Since September 11, it has been easy to reduce the fate of the nation, its “Manifest Destiny,” to a battle of good against evil, the constitutional state against a rogue state, Christians against unbelievers and the civilized against the uncivilized. Whenever a real or imaginary danger threatened, the US has united to a We or core group that excludes everything foreign. For outsiders or outlaws, other laws are in force than for the in-laws, the ordinary population. The indigenous population of North America, the Indians, first made this experience. Then there were the slaves imported from Africa. Later special legislation was directed against the latest waves of immigrant Chinese in the California gold rush, Catholic Irish and Italians in the second half of the 19th century, Germans in the First World War and Japanese in the Second World War.

After the abolition of the racist system of immigration quotas in 1968, Latinos have been at the center of the immigration debate. Today Muslims are added as a special “foreign” or threatening category. In the 2008 election campaign, a third of all Americans cannot be dissuaded of the fixed idea that the Afro-American presidential candidate Barack Obama is or could be a Muslim. His political adversaries were successful with their campaign…

This self-absorption of the land should not be confused with isolationism. The imperialist fantasies of US administrations come and go while world events do not really concern the US population. The exceptionalism, the religiously motivated conviction of being an extraordinary nation chosen by God, screens the most patriotic Americans from the outside world and holds them captive in a kind of permanent cosmopolitan minority status and ignorance. However this changes all of a sudden when the “homeland” is attacked, as on September 11, 2001, with the sinking of the USS Maine in 1898 in the Bay of Havana or in the attack on Pearl Harbor in December 1941 (if that can be described as an attack). The same patriotism becomes a battle cry. When the defense of the US is involved, the people do not distinguish between nationalism and imperialism.
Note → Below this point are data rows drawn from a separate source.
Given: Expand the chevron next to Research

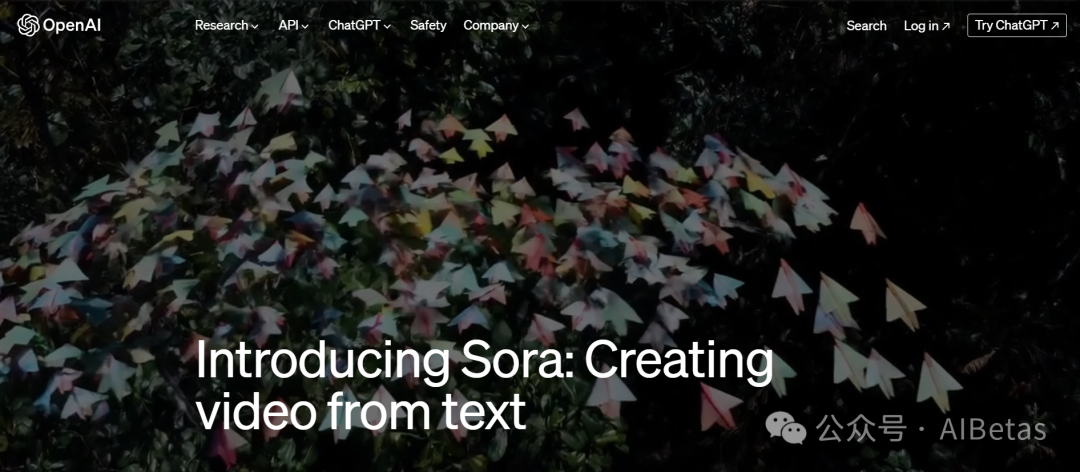Looking at the screenshot, I should (255, 27).
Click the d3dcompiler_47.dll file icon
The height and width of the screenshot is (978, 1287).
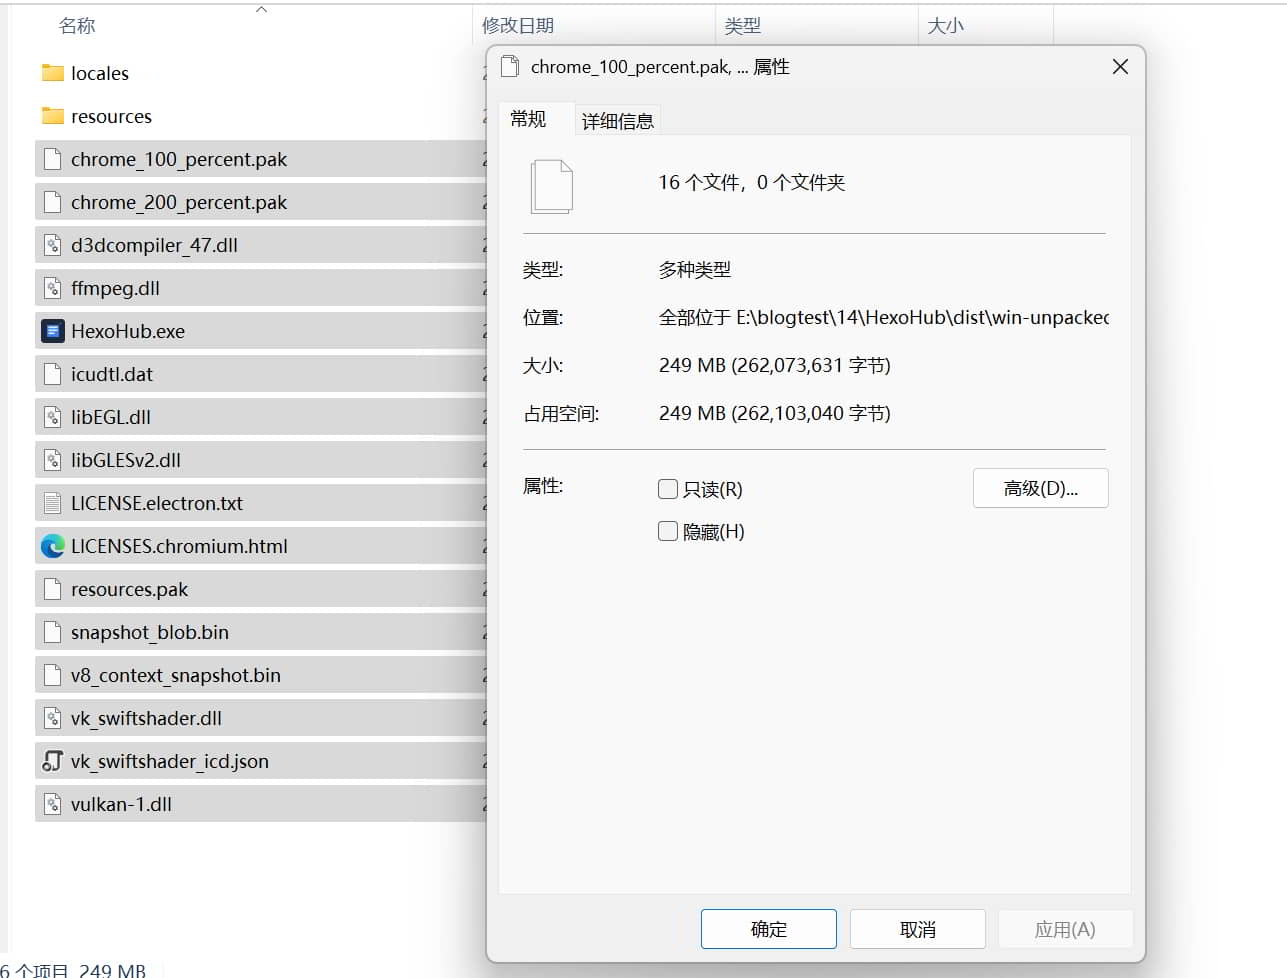click(53, 245)
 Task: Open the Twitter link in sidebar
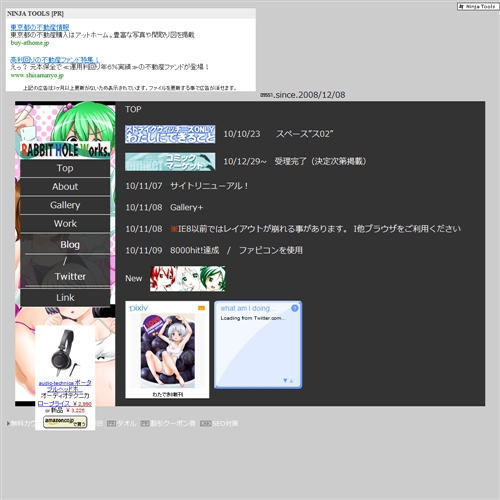click(70, 276)
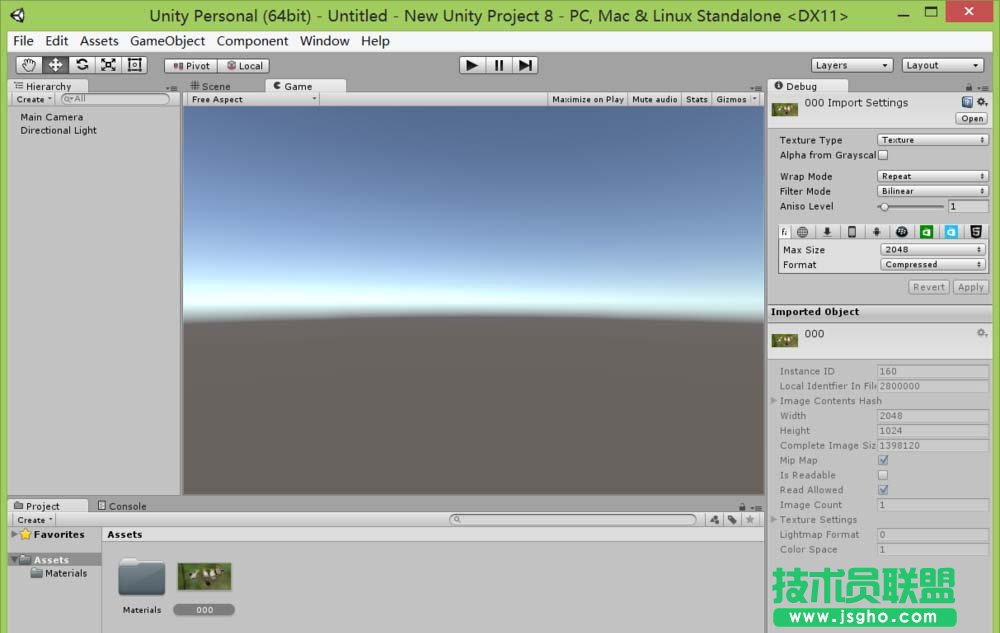Click Maximize on Play button

[x=587, y=99]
Whatever it takes, whatever is needed to protect the US is allowed.

“Practically nothing can counter the self-image of the US as a well-meaning international power of good,” the Palestinian-American intellectual Edward Said declared after the invasion of Iraq and shortly before his death in September 2003. Sharing my despair with this thinker comforted me a little at that time. However the counteracting force to “empire light” is lacking when so many intellectuals with their post-modern, de-constructionist and linguistic detail analysis lose sight of the goal of an emancipated and enlightened world for everyone. This world cannot be an empire or “empire light.” A multi-polar world with many civilizations is the best hope for the future. The eagle would land right in the middle.